*EXERCISE INSTRUCTIONS*.
Which lines in the rows below contain the string "height", with case taken into account? Copy each of those lines in full.
--- START OF RECORD SET ---
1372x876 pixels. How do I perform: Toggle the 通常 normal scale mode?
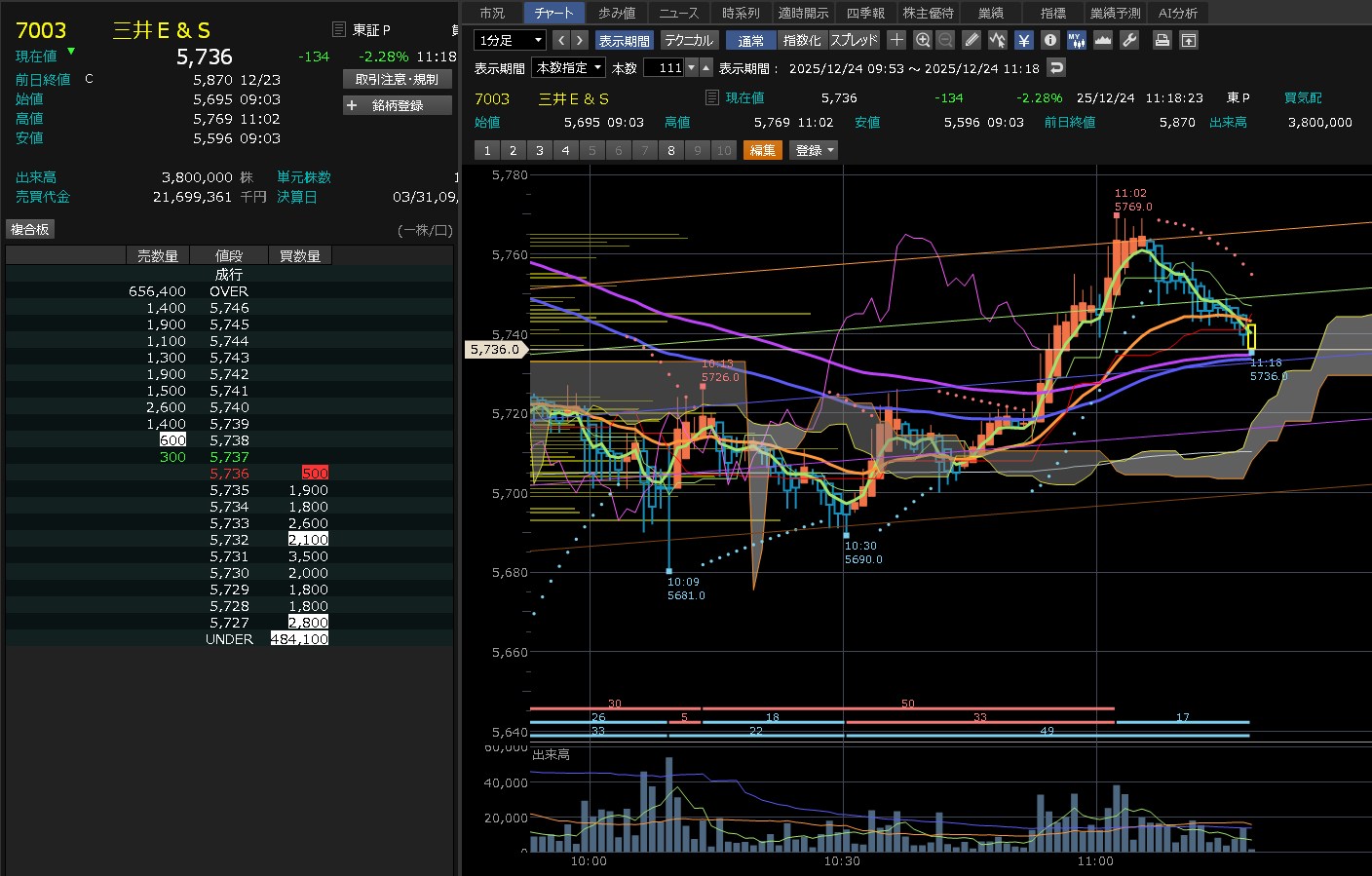pos(750,40)
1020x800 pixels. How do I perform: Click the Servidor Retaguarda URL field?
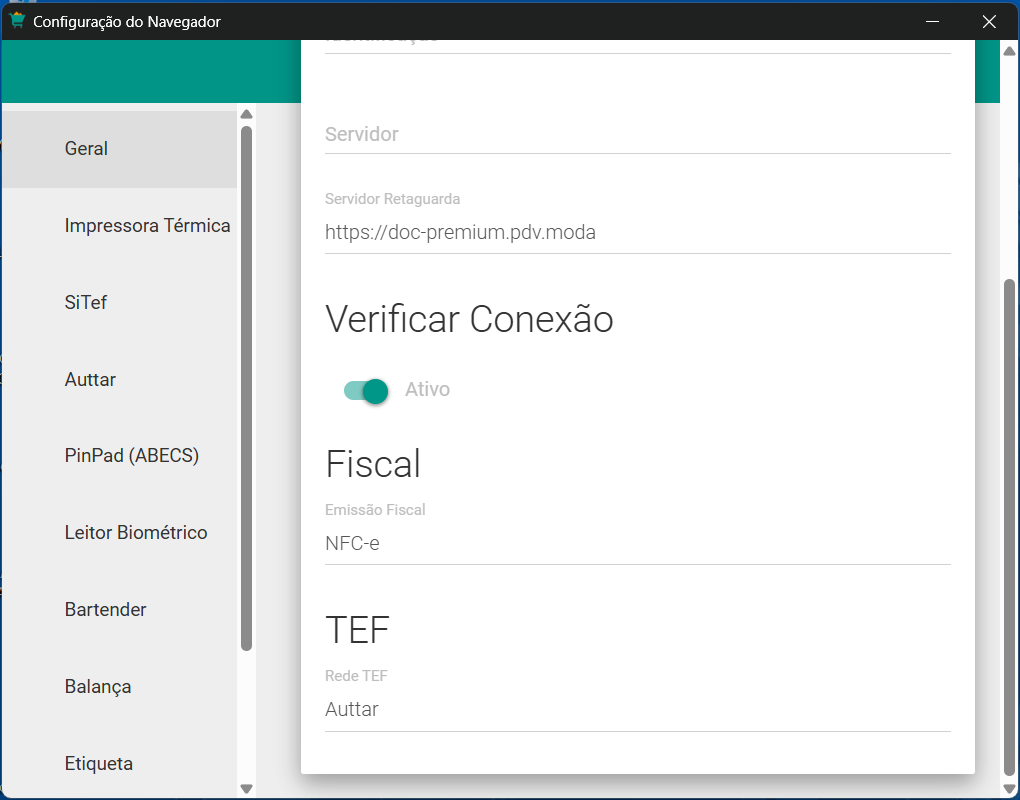click(x=637, y=233)
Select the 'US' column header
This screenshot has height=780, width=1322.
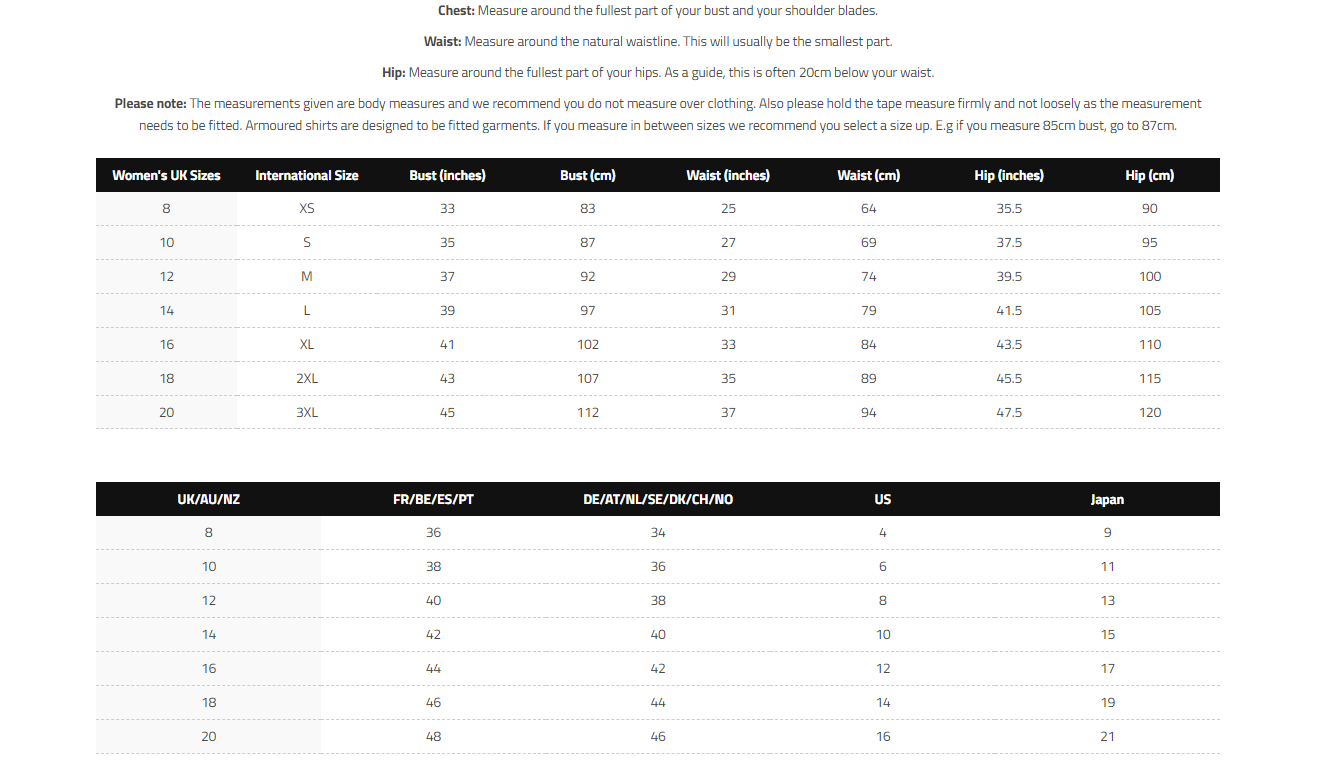coord(883,499)
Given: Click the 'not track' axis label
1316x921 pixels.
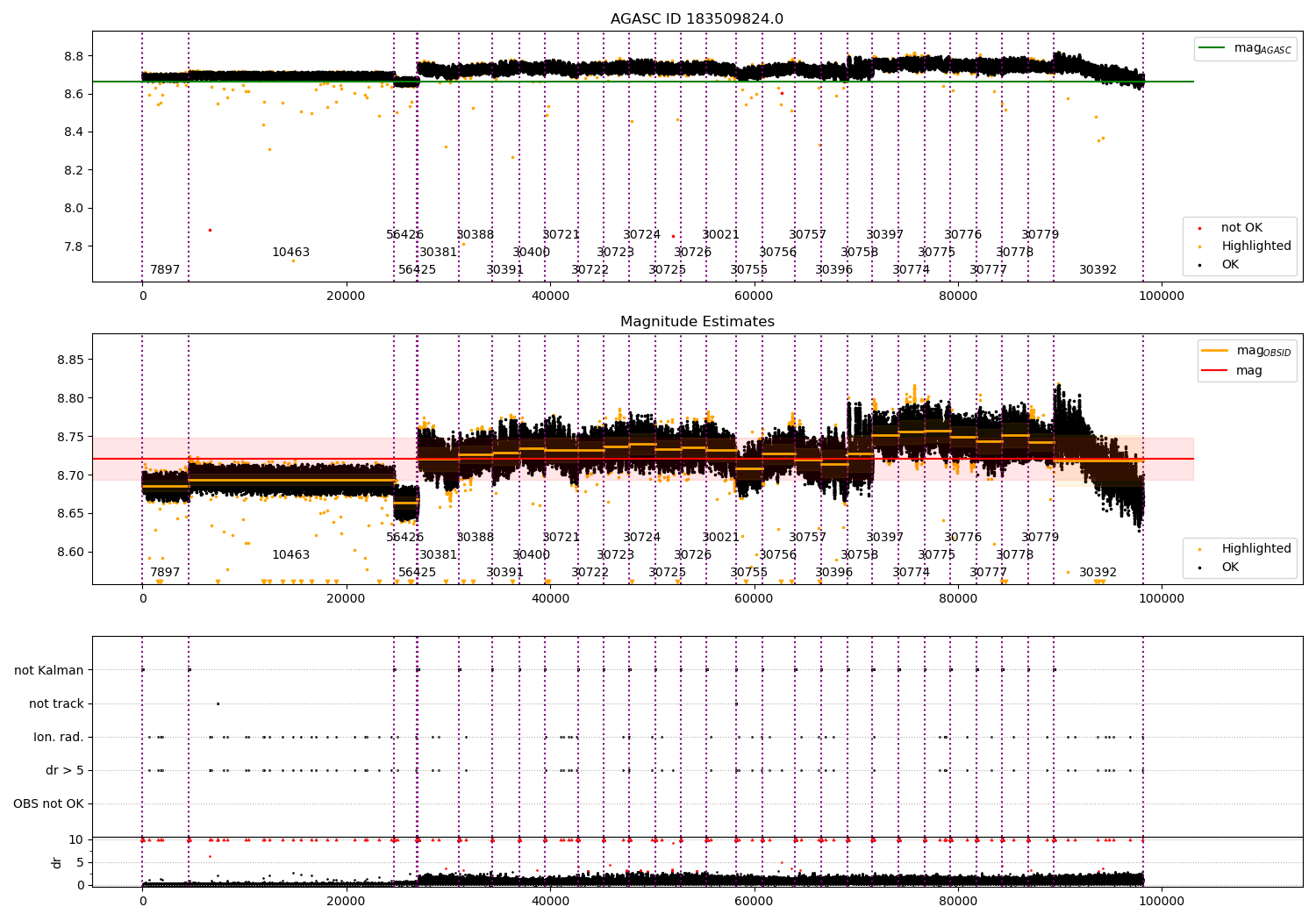Looking at the screenshot, I should (x=56, y=703).
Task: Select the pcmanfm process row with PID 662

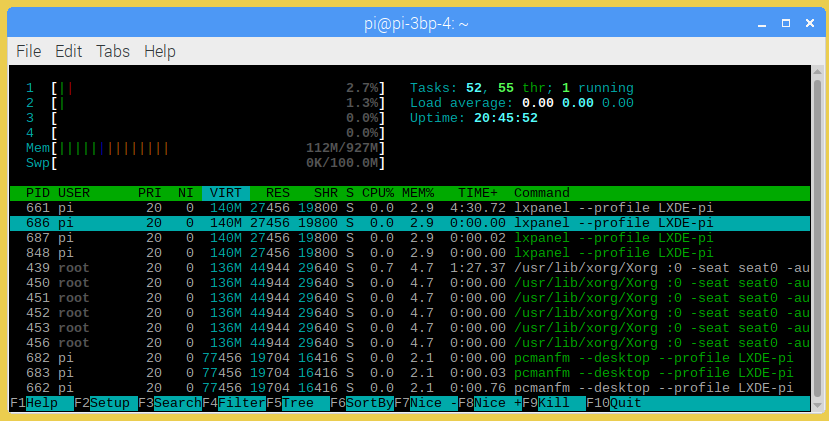Action: coord(400,388)
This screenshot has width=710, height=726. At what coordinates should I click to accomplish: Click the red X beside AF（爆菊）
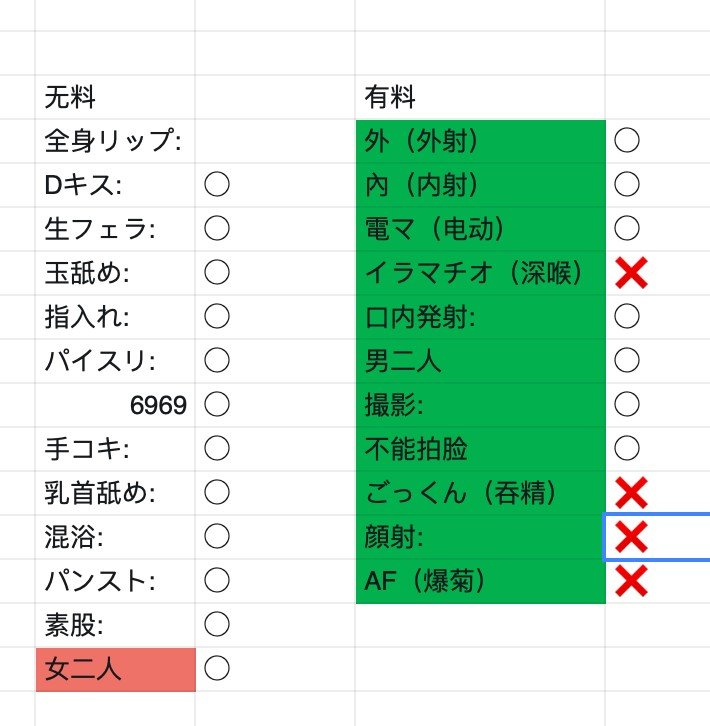pyautogui.click(x=631, y=580)
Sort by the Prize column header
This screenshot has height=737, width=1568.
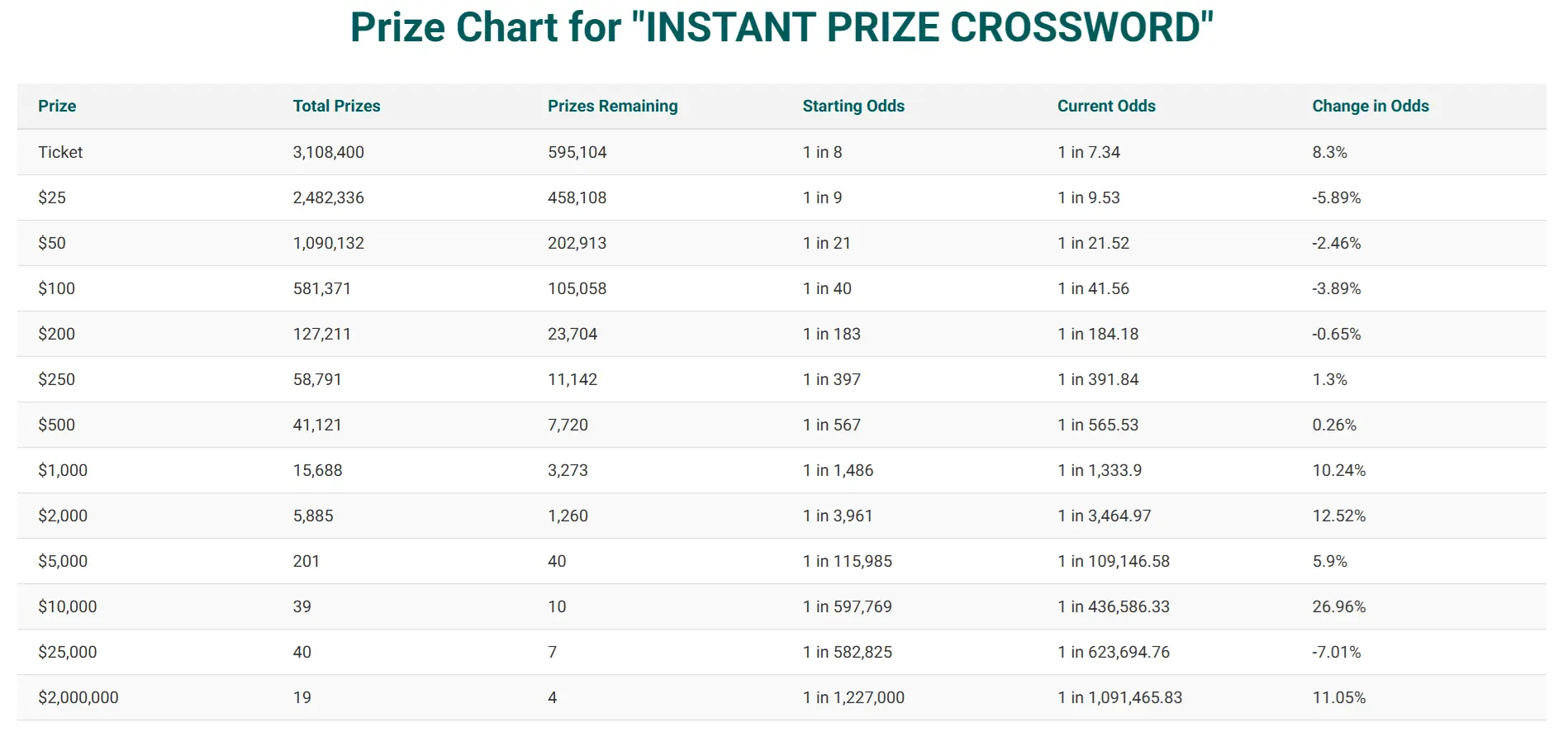tap(57, 106)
--- END OF RECORD SET ---
*REPLY*.
This screenshot has height=780, width=1322.
This screenshot has width=710, height=726. At what coordinates should I click to accomplish: Click the red X beside AF（爆菊）
This screenshot has height=737, width=1568.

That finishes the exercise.